Cars have it, so why not kids? In an automobile, GM's OnStar system is a computer that monitors car diagnostics such as engine temperature, tire pressure and whether the airbags have deployed. In the case of an accident, the system uses a built-in mobile phone and GPS tracker to a dispatcher who arranges to send help to stranded motorists. Similarly, Kid OnStar could be packaged into a bracelet or necklace crammed with sensors that monitor location, physiological status and voice stress levels. Parents could receive monthly diagnostic checks on exercise levels, notification if children are injured or kidnapped and the assurance that emergency services will be sent the instant a problem arises. While newer versions of OnStar allow police to automatically disable a vehicle at the touch of a button, we don't recommend this feature for Kid OnStar—no matter how rowdy your offspring may be.

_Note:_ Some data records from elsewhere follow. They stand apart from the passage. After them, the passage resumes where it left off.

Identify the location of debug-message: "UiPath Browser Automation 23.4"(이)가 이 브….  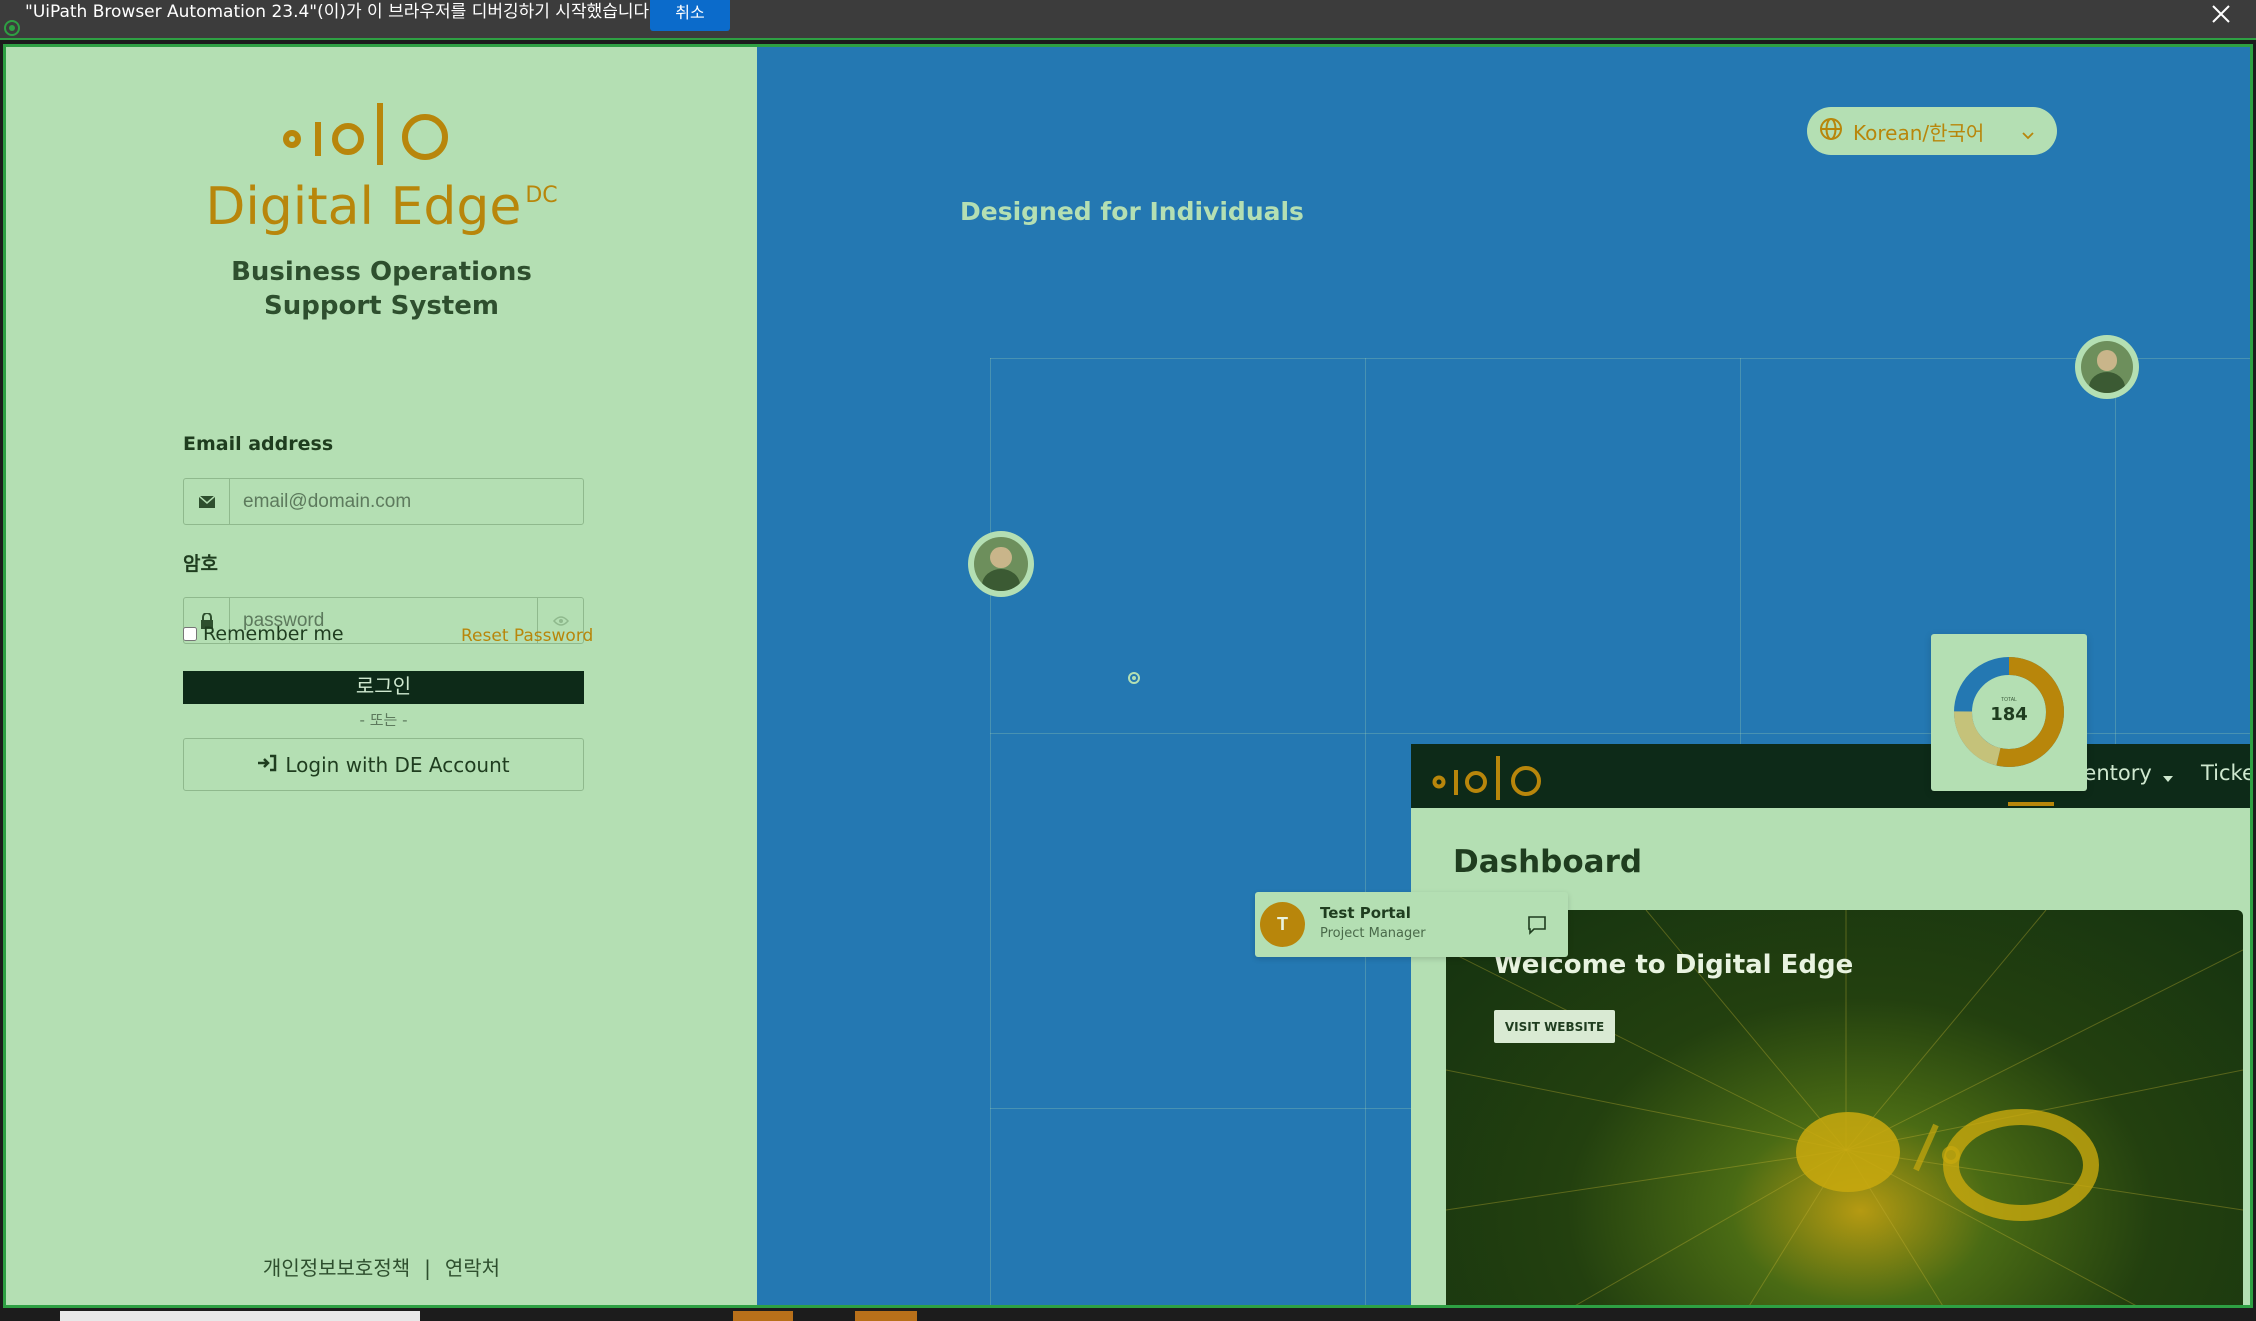
(340, 12).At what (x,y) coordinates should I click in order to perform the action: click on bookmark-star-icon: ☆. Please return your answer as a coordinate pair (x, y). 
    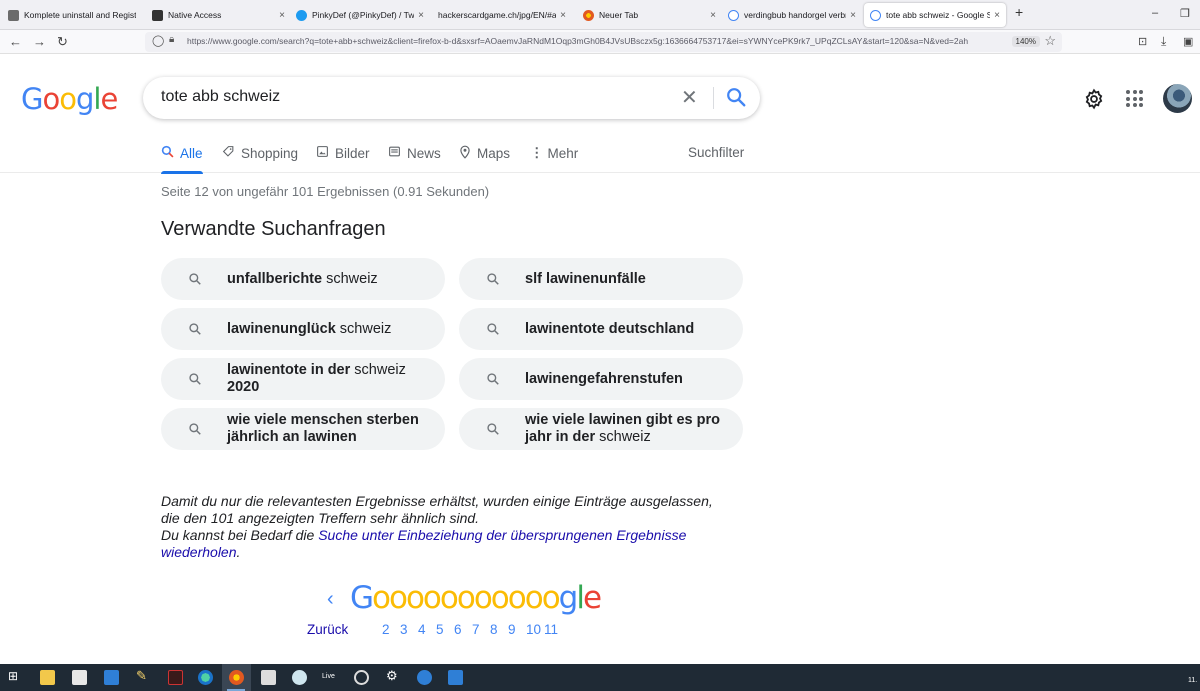
    Looking at the image, I should click on (1050, 41).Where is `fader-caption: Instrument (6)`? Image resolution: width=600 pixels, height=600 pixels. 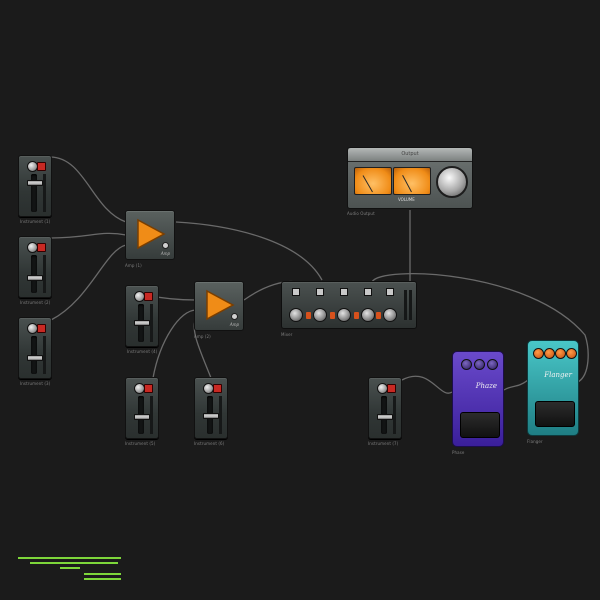 fader-caption: Instrument (6) is located at coordinates (210, 444).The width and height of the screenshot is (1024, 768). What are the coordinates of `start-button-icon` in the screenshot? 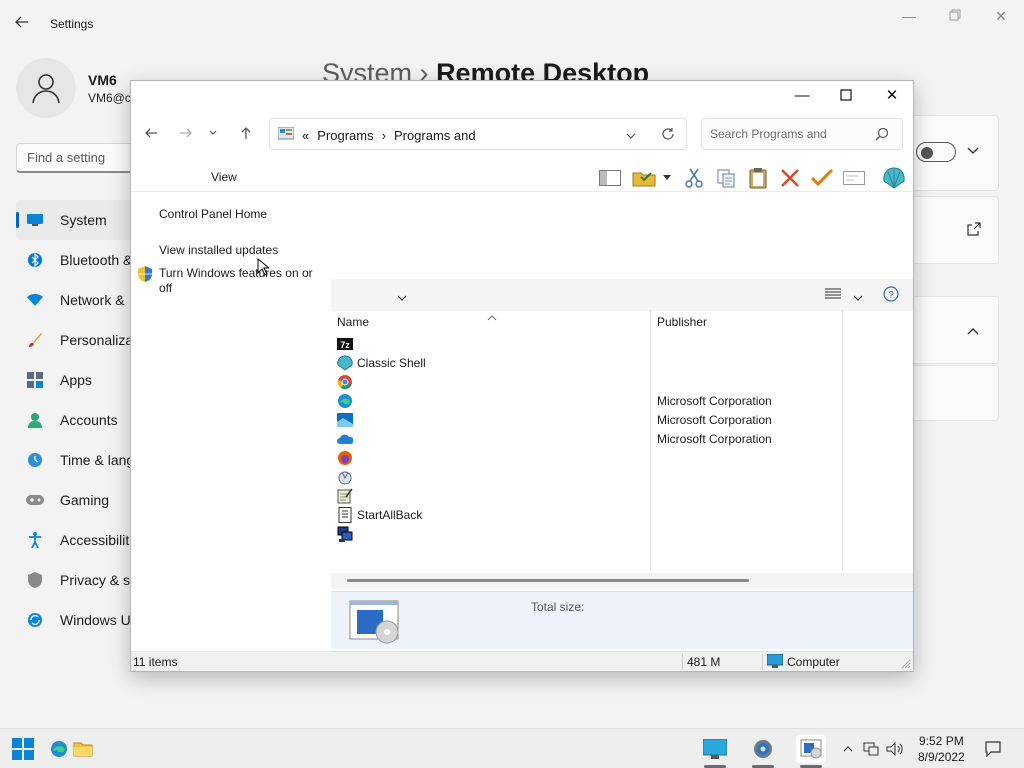 It's located at (23, 749).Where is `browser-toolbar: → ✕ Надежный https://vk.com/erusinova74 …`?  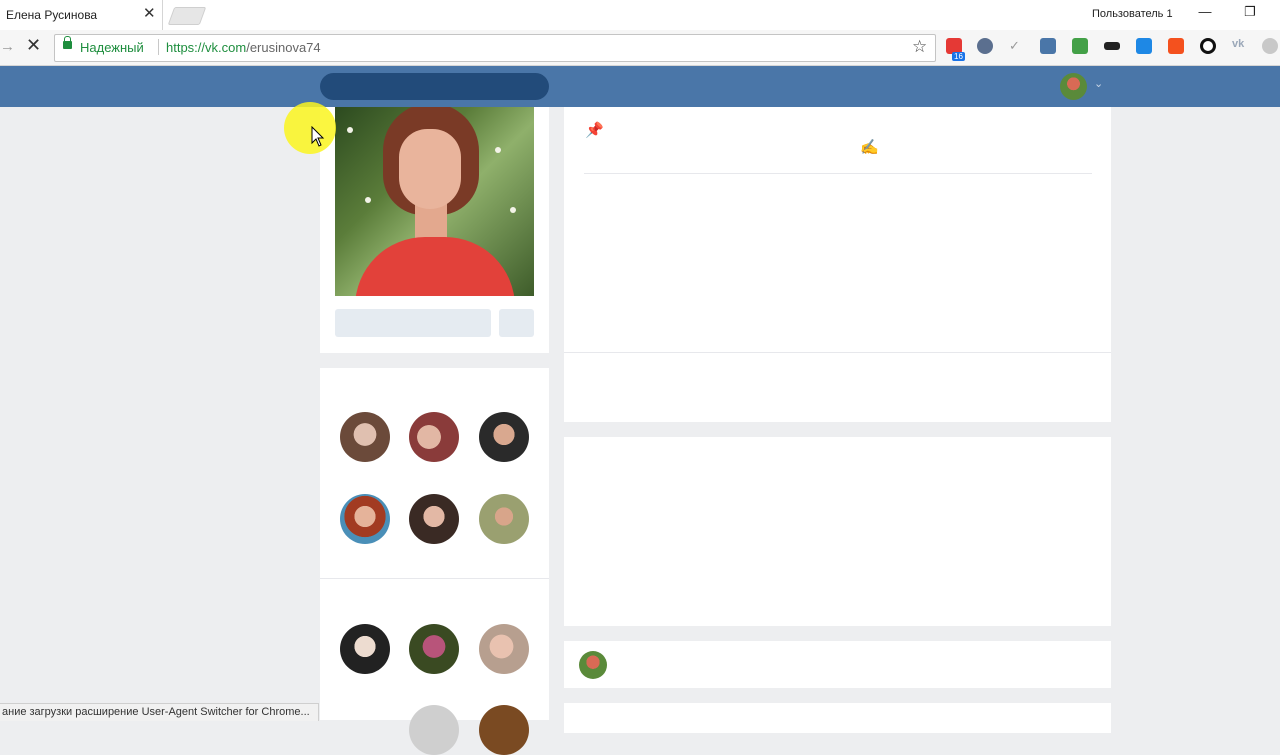
browser-toolbar: → ✕ Надежный https://vk.com/erusinova74 … is located at coordinates (640, 48).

Our brains store as memory only a fraction of what we see—the rest is lost forever. So why can't we save our visual experiences for posterity by recording sights directly from our eyes? Photographers would snap impossible shots, eyewitnesses would accurately identify criminals and life's special moments would be stored, annotated and available for easy reference. A memory recorder might combine two existing technologies: a wearable computer that sorts and stores data (a memory prosthetic) and an implantable micromachine that intercepts and wirelessly transmits electrical activity from the optic nerve (a neuroprosthetic). With every frame of your life cataloged, this ensures you'll never forget a face again—even if you want to.